* start Data supplied *

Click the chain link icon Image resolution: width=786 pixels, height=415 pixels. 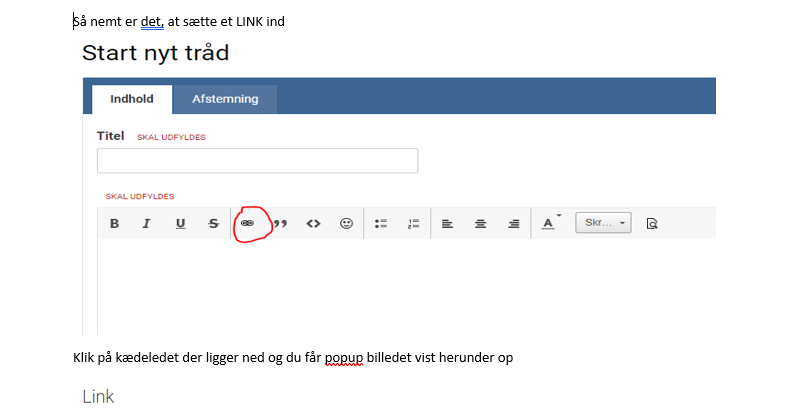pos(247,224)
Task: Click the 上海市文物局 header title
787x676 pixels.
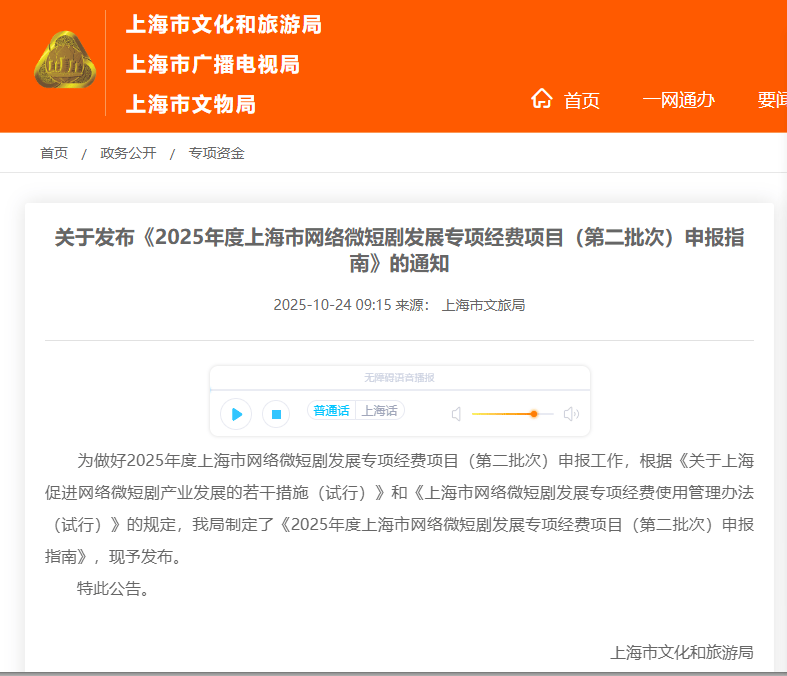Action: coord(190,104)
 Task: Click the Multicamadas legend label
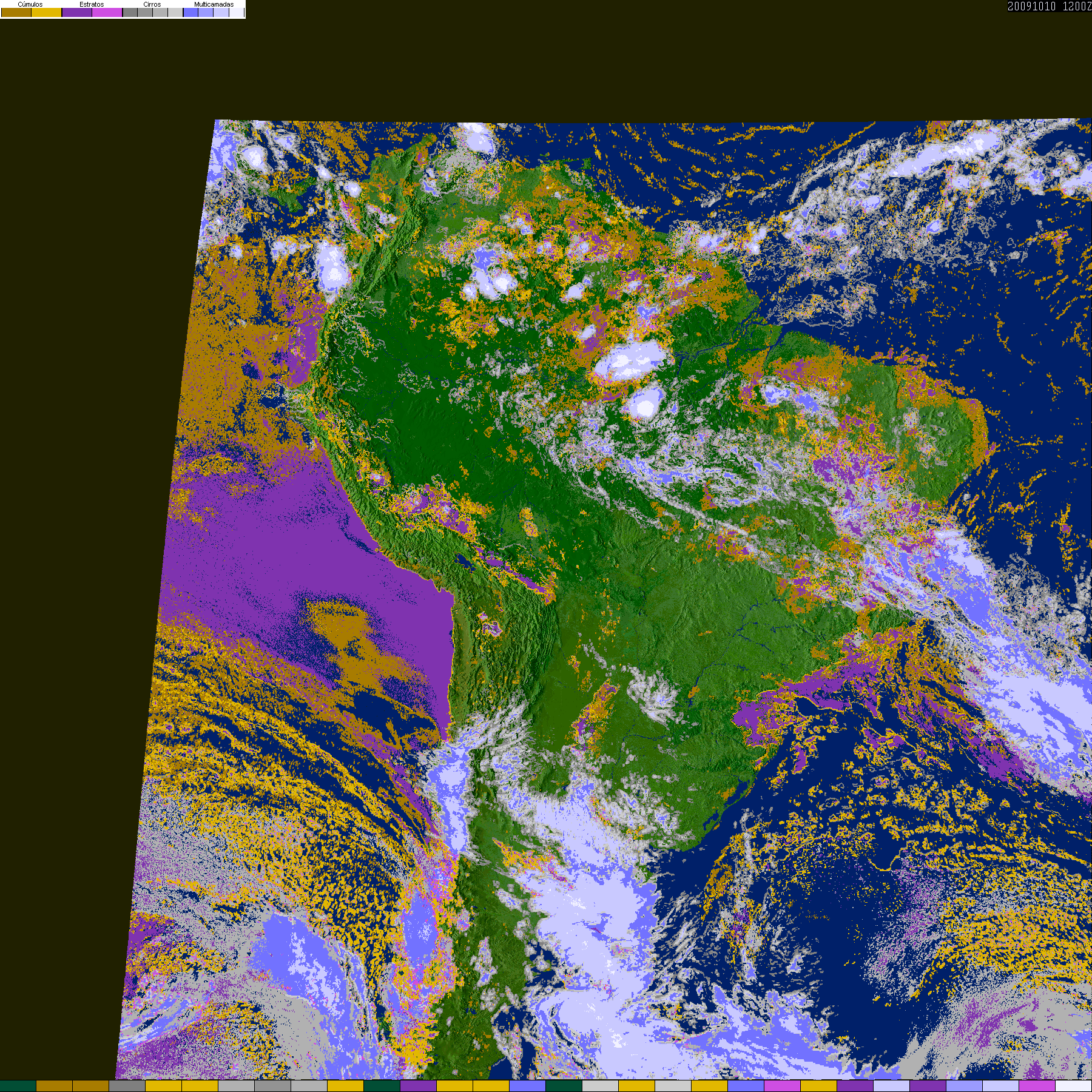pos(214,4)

* end Data supplied *

- [Requirements] Copy word for word the part of the items that opens with the line containing "Task: Click the 上海市文物局 header title" and runs through the end of the items. Leave the pictures out of your answer.

- [Worked solution]
Task: Click the 上海市文物局 header title
787x676 pixels.
Action: coord(190,104)
 Task: Click the Multicamadas legend label
pos(214,4)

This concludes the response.